[WikiEN-l] Why Academics are Useful to Wikipedia

Matt R matt_crypto at yahoo.co.uk
Mon Sep 13 15:46:43 UTC 2004


 --- Jens Ropers <ropers at ropersonline.com> wrote: 
> On 13 Sep 2004, at 15:47, wikien-l-request at Wikipedia.org wrote:
> > We need a way to select content for the print/stable version and to 
> > make sure that that content is good quality and can be trusted.
> 
> Yes we do.
> But as I've explained here:
> 
> http://mail.wikipedia.org/pipermail/wikien-l/2004-September/030521.html
> 
> we do ''not'' need to give any preference to "experts" (ie. people who 
> can demonstrate prior achievement) to make that happen.
> We ''can'' build a review club in the best Wikipedia spirit and it will 
> work for the same reasons that Wikipedia works.

You propose:
   "Review club members would need to be very aware of their limits and
   they should clearly say when they don't feel qualified enough to make 
   a judgment on an article.
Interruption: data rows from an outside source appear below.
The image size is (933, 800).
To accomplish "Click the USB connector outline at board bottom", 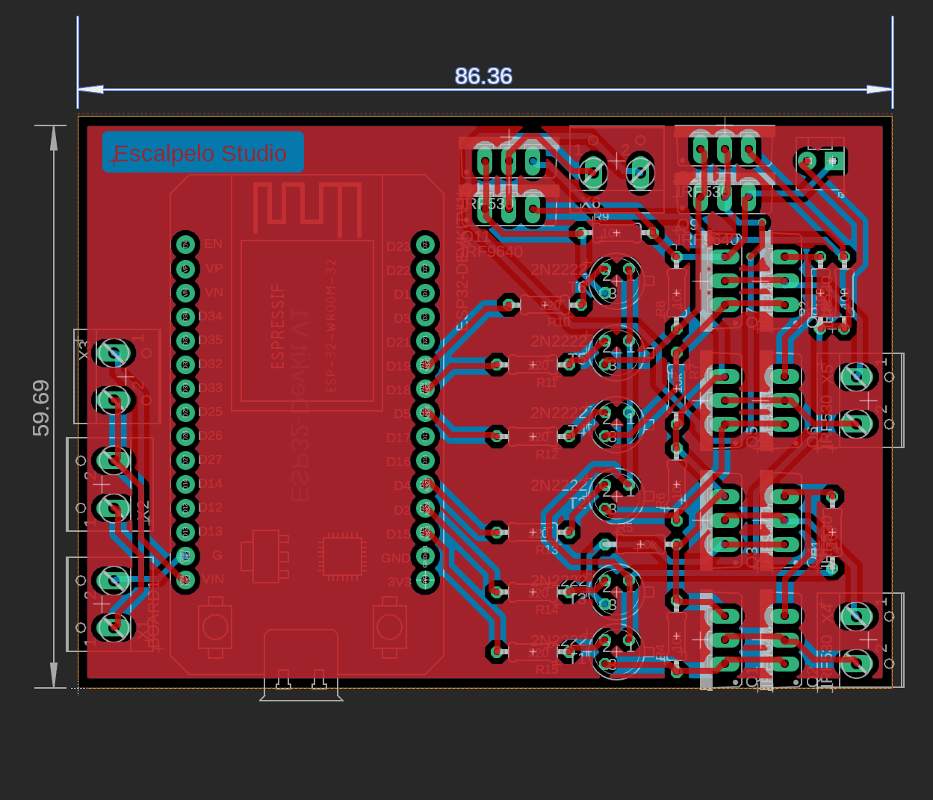I will (x=301, y=665).
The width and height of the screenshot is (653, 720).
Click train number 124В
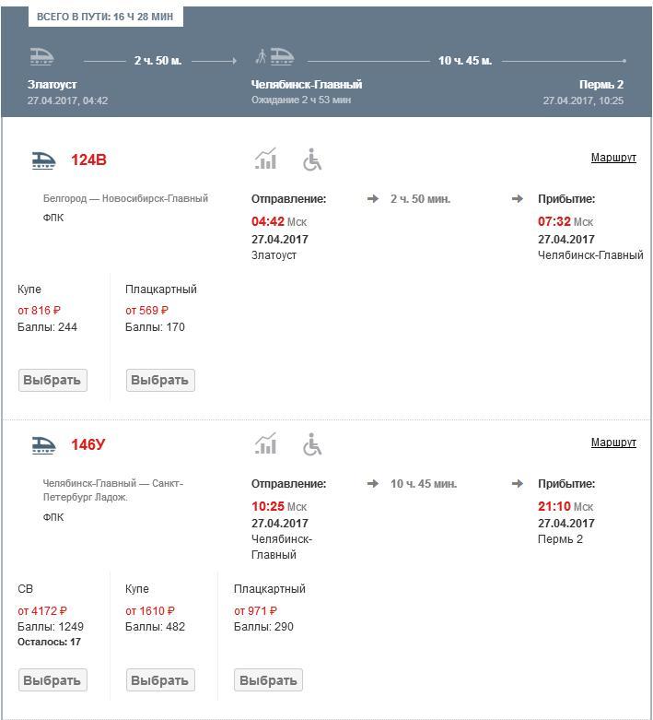[88, 160]
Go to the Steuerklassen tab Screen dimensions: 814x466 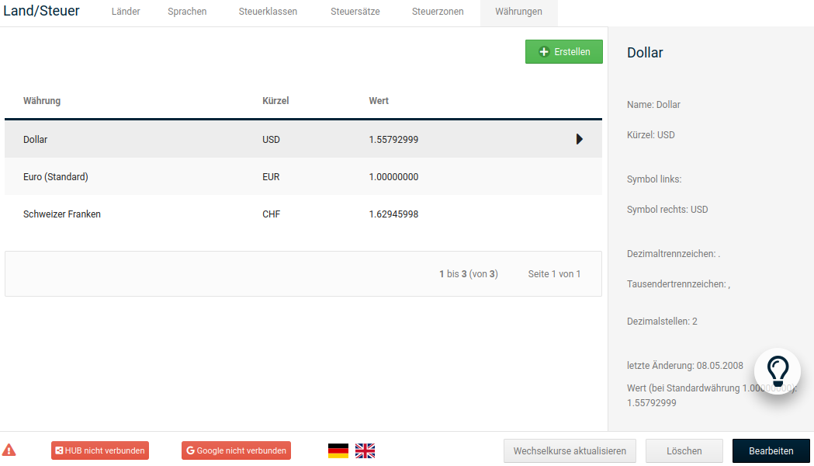tap(268, 12)
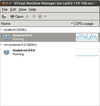This screenshot has width=100, height=106.
Task: Open the Edit menu
Action: point(13,10)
This is where the review club ''could'' also 
   solicit outside opinions, but only if the review club ''agrees'' it 
   lacks the relevant knowledge to do the work alone." 
     -- (the above linked post)

So, if the Review Club has sufficient expertise, it reviews the article itself.
If it feels unqualified, it solicits outside expertise. Forgive me if I've
butchered the intent of your post, but this sounds pretty close to a
requirement for expert knowledge to me. Moreover, a weakness of this system is
that the Review Club could easily make a mistake and not realise when it has
insufficient expertise -- people generally dislike admitting their limitations.
It seems much better to me to have mandatory input from some expert with
evidence of his or her achievement.

-- Matt (User:Matt Crypto)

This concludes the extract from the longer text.